Select reference databases:
- Reference index. The database of reference genomes that you are analyzing for.
- Filter host reads. If this is checked, reads that map better to the specified host genome are filtered and will not count toward taxonomic results.
- Host genome index. The host genome, or background genome, represents the reference sequences that may be present in your sample, but that are not the target of your analysis. As an example, to analyze the microbiome from human gut samples, you would specify the human reference index to filter reads that map against the human genome.
Figure 5.7: Set the parameters for taxonomic profiling.

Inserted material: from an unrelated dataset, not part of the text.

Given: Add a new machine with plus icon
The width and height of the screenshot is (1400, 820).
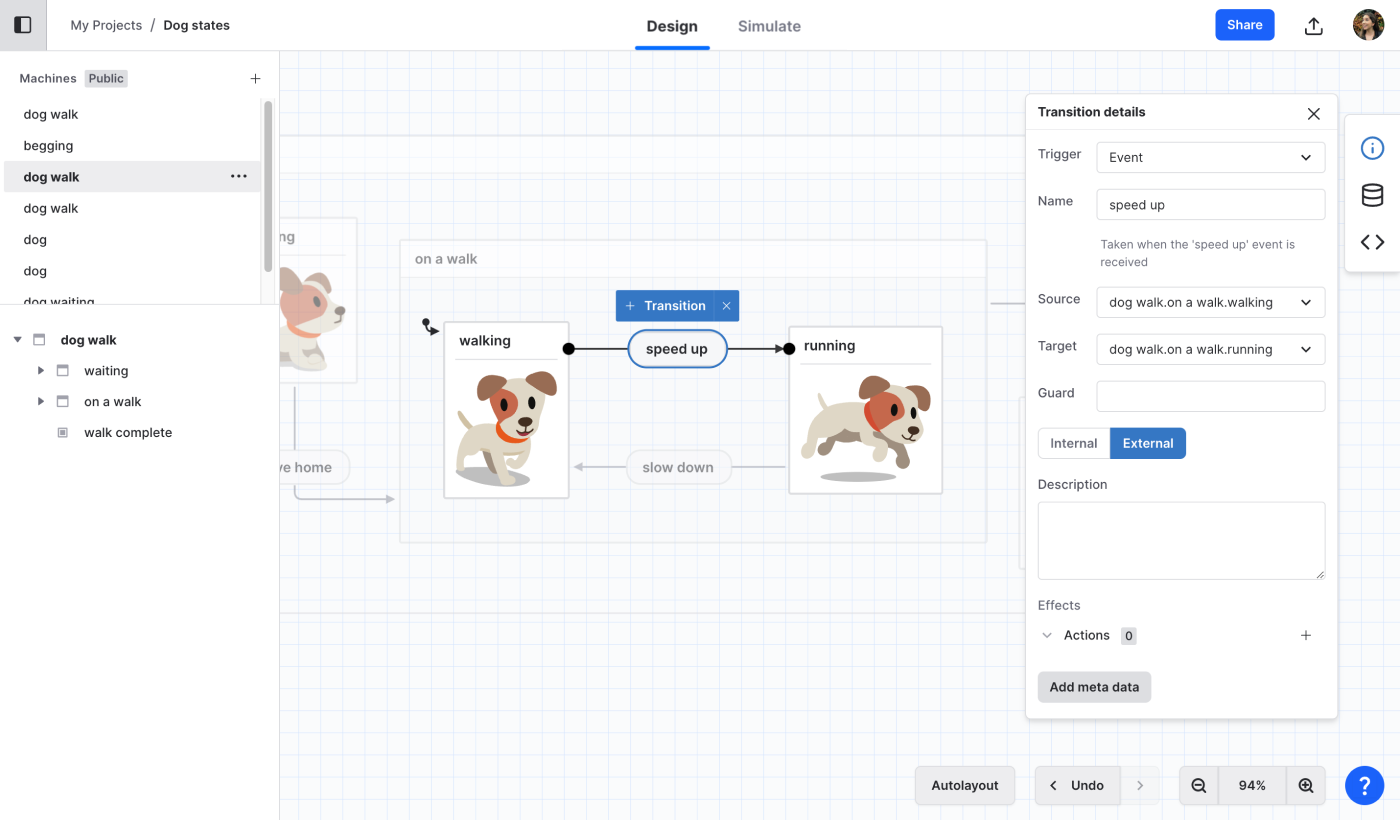Looking at the screenshot, I should click(255, 79).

Curated reference databases and indexes are available with the Download Curated Microbial Reference Database tool (Download Curated Microbial Reference Database). Alternatively, you can use the Download Custom Microbial Reference Database tool (Download Custom Microbial Reference Database) to create your own custom reference database. To create indexes from reference databases and host genomes, use the Create Taxonomic Profiling Index tool (Create Taxonomic Profiling Index).

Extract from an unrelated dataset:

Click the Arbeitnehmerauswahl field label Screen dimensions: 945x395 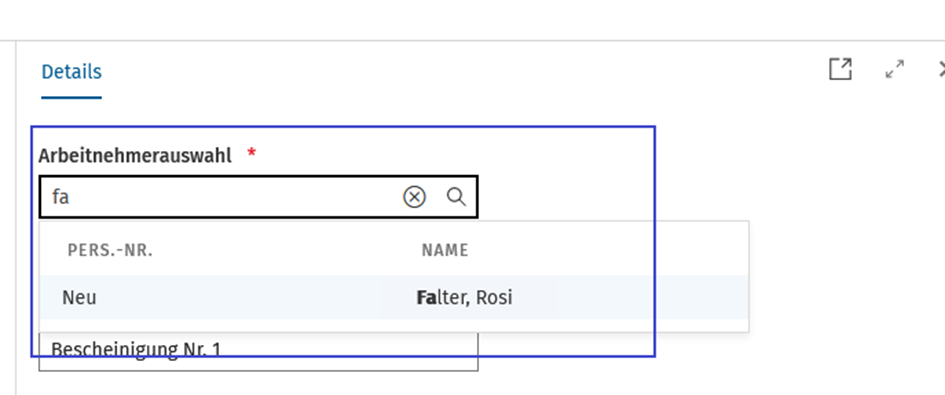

Under Set reads parameters, the following options are available:
- Auto-detect paired distances. For paired data, this default choice will automatically calculate the distance between reads in pairs as follows:
- A sample of 100,000 reads is extracted randomly from the full data set and mapped against the reference index using a very wide distance interval.
- The distribution of distances between the paired reads is analyzed using a method that investigates the shape of the distribution and finds the 0.5% boundaries of the peak. These values make up the distance interval. If fewer than 10,000 reads are mapped as pairs, the range is calculated using the standard deviation.
- The full sample is mapped using the calculated distance interval.
- The history of the result records the distance interval used.
- Minimum seed length. The minimum number of nucleotides with which a read must map to a reference sequence for it to be considered a valid match. Increasing this value will give higher precision of called taxa (true positives). Lowering it will result in more taxa being called, but at the cost of precision (more false positives).
Apart from the Minimum seed length parameters, reads are mapped with standard read mapping parameters (see https://resources.qiagenbioinformatics.com/manuals/clcgenomicsworkbench/current/index.php?manual=Mapping_parameters.html). - Adjust for read length variation. This option is recommended for data sets with varying read lengths to adjust for skewed read distribution between taxa. If checked, abundance and coverage values are adjusted by weighting the reads assigned to a taxon by the number of nucleotides mapped to the taxon. Calculation of abundance and coverage with and without this option checked is explained in Taxonomic Profiling abundance table.